I want to create an alerting rule that sends out an alert when a “critical” error is detected.

Now the problem!

If the product has an error, it sends data to the error log in the cloud about every 20 seconds. If it doesn’t have any errors, the product doesn’t send anything to the log.

How do I make it so that the alert only triggers once per error? Because the product keeps sending the error data to the database every 20 seconds as long as it has the error.

What does the error data look like?

Suppose you have an error which lasts for two minutes (and therefore sends 6
messages), then there’s a gap of 5 minutes, a different type of error which
lasts one minute (and sends three messages), then another gap, and then the
second error comes back again…

  • are the first 6 messages identical to each other?

  • are the next three messages the same as each other but identifiably different
    from the first six?

  • are the final messages identifiably different from the previous three?

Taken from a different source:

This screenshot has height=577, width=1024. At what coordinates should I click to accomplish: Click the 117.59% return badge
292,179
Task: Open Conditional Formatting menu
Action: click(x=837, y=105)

Can there be two errors occurring at the same time, therefore sending
interleaved messages?

Antony.

1 Like

IMHO the system is pretty bad
the product sends this in its error message:

Time
product_id
error_code
error_type
error_description
error_severity

  • are the first 6 messages identical to each other?:

If the product has an error for 6 minutes everything but the time should be the same

  • are the next three messages the same as each other but identifiably different
    from the first six?:

if its a different error it will have a different error_code.

  • are the final messages identifiably different from the previous three?:

if its the same error_code the only difference in the message will be the time. so i would probable have to do some voodoo to see if there was a gap longer then 20 seconds?